▸ WHAT TO WORK ON: Copy exactly the lines from the one containing "Task: Clear the Cut Below shortcut key" through the last line of the records below, including both, and leave out any pictures.

▸ EXCERPTED DATA:
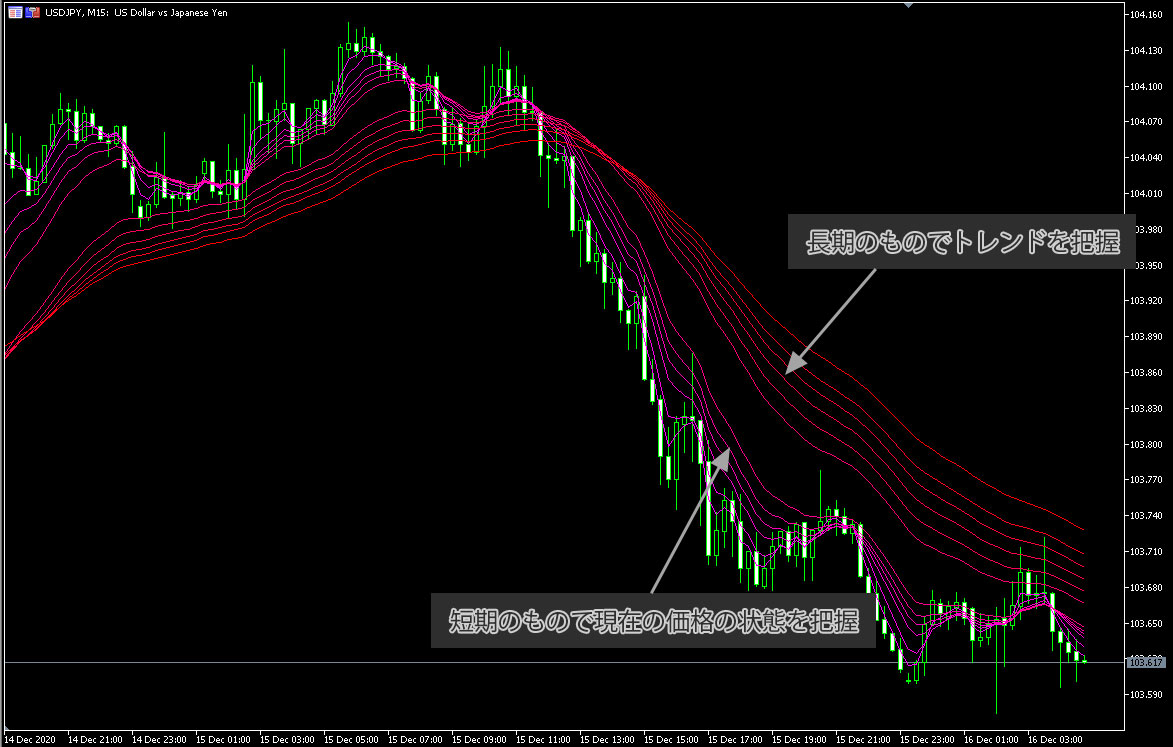1173x747 pixels.
Task: Click the 103.710 price scale label
Action: pos(1147,551)
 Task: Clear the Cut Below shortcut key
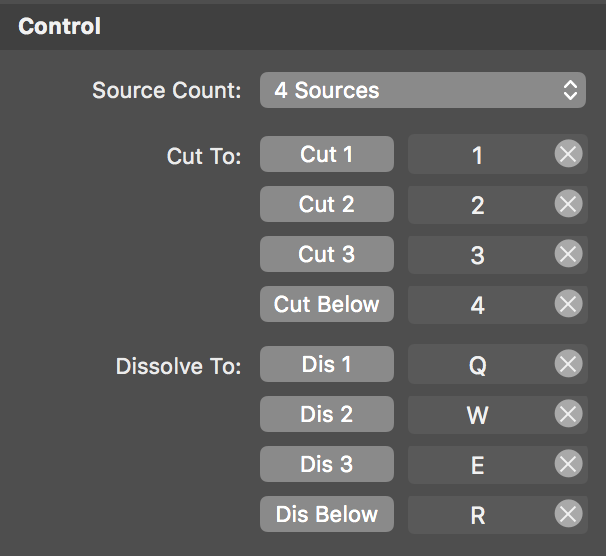click(568, 304)
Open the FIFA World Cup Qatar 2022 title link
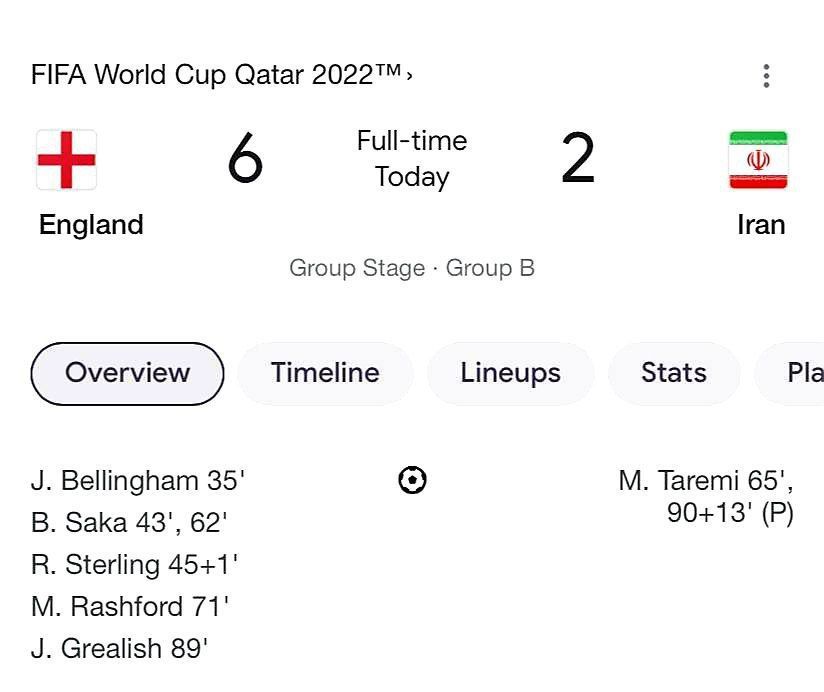Image resolution: width=824 pixels, height=692 pixels. (216, 75)
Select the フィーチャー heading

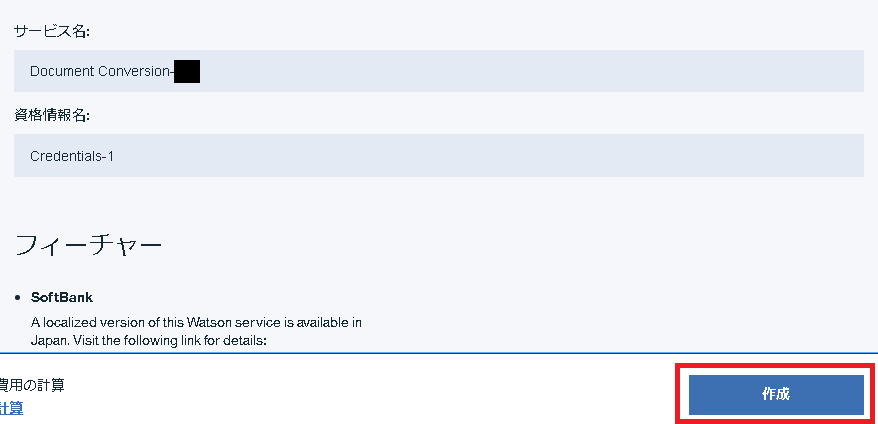(88, 245)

▸ THE COMPLETED TASK:
 Task: Clear the Cut Below shortcut key
click(568, 304)
Open the FIFA World Cup Qatar 2022 title link
Image resolution: width=824 pixels, height=692 pixels. (216, 75)
Select the フィーチャー heading

(88, 245)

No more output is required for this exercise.